RICARDO BONALUME NETO
ENVIADO ESPECIAL A MONTECATINI

Mesmo 50 anos depois de ter lutado na Itália na Segunda Guerra Mundial, a FEB (Força Expedicionária Brasileira) ainda pode ser considerada um retrato fiel da sociedade brasileira.
É o que se depreende de uma amostra da experiência de expedicionários que estão hoje visitando os locais em que combateram na Itália em 1944-45.
José Alfio Piason, médico em Campinas, foi tenente no 1º Batalhão do 6º Regimento de Infantaria. Ele foi um bom exemplo da desorganização inicial da FEB –apesar de médico, foi recrutado como combatente– "meu batalhaão tinha cinco médicos como infantes".
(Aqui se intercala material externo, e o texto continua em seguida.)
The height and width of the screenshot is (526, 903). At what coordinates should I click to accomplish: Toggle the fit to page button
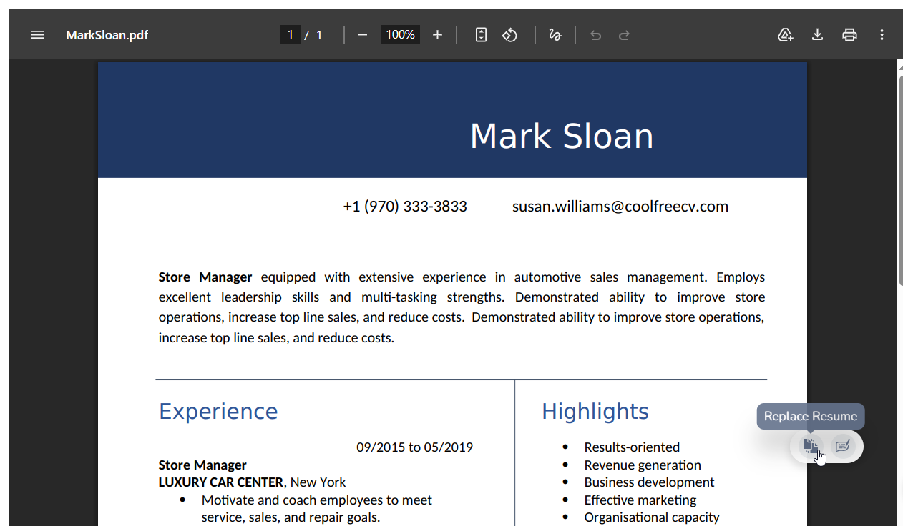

Isso em um Exército que na época tinha dificuldades em encontrar especialistas em diversas áreas. No agrário Brasil dos anos 40, era difícil achar mecânicos, especialistas em rádio ou mesmo simples motoristas.
Mas a passagem de Piason pela Itália é principalmente um exemplo de outro tipo de atitude.
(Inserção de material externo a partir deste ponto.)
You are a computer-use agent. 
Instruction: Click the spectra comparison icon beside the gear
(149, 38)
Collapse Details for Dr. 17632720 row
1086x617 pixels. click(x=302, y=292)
"Eu sempre achei que o soldado precisava ser esclarecido", diz Piason, que foi quem dirigiu o primeiro jornal feito por e para os soldados da FEB.
O primeiro redator do jornal era o "soldado Vidigal" –Geraldo Vidigal, depois professor titular da Faculdade de Direito da USP.
Alunos da faculdade, por serem contra a ditadura de Getúlio Vargas, foram para a guerra como "castigo".
O jornal da FEB procurava dar conselhos práticos, entreter –por exemplo publicando a versão brasileira da clássica canção da guerra, "Lili Marlene"–, ou esclarecer os motivos de tropas do país lutarem na Itália.
Para muitos não havia dúvidas. Submarinos alemães afundaram navios brasileiros, e o revide contra o nazi-fascismo era suficiente.
"Os oficiais e graduados eram esclarecidos, mas 40% não tinha idéia do que fazia ali", diz Romulo França, que era soldado do 1º Regimento de Infantaria.
Muitos se preocupavam apenas com as dificuldades naturais da luta em uma situação muito estranha para soldados de um país tropical –montanhas e neve, muita neve.
"Tinha um que disse, olhando para os morros, `a gente não conquistou nenhum ainda e tem todos aqules"'.
Para azar dos brasileiros, o inverno de 44-45 foi um dos piores da década.
"Sou de Natal (RN), acostumado a 28 graus, e fui lutar a 20 graus abaixo de zero", afirma França.
O 1º Regimento (um regimento é uma unidade com 5.000-6.000 homens) foi lançado em combate sem nenhuma experiência de aclimatação à frente e sofreu com isso.
Outro regimento, o 11º, teve experiência parecida.
"Recebemos nossas armas pouco antes, e ainda tinham graxa", diz Jairo Junqueira da Silva, do 11º, que na guerra comandou morteiros e se tornou engenheiro militar depois dela.
Gerson Machado Pires, do 6º Regimento de Infantaria, era oficial de carreira –"por isso não tinha que reclamar de estar ali"–, e diz que se surpreendeu com a resistência e, sobretudo, inventividade do soldado brasileiro.
"Alguns nem sabiam por que estavam lá", diz Machado. Mas isso não impediu que combatessem bem, e se adaptassem.
Por exemplo, ao forrar as galochas de palha e jornal, tiveram menos casos de pé-de-trincheira (congelamento dos membros inferiores, com risco de amputação) que soldados americanos que insistiam em usar botas e meias apertadas.
A guerra trouxe uma camaradagem que dura 50 anos.
Seguindo-se à influência da missão militar francesa, a "americanização" do Exército, paralela à que acontecia na civilização ocidental em geral, trouxe maior democracia nas relações entre os combatentes.
"No Exército tipo francês você era um escravo", diz Otavio Ferreira da Rocha, soldado do 1º Grupo de Obuses Auto-Rebocados (equipado com canhões de calibre 105 milímetros).
Rocha, conhecido desde 1941 como "Foguinho" pela sua atração pelo vinho, foi depois o fundador de uma cidade, Santa Rita do Oeste (SP).
E, apesar de ter feito uma cidade, ainda é o "Foguinho" para os colegas da FEB.
A democratização também foi política, como consta dos livros escolares. A FEB lutou ao lado das democracias ocidentais e ajudou o Brasil a entrar nesse time depois da guerra.
"Quando a gente voltou, a gente fez a democracia", diz Antonio Cruchaki, ex-soldado do 9º Batalhão de Engenharia.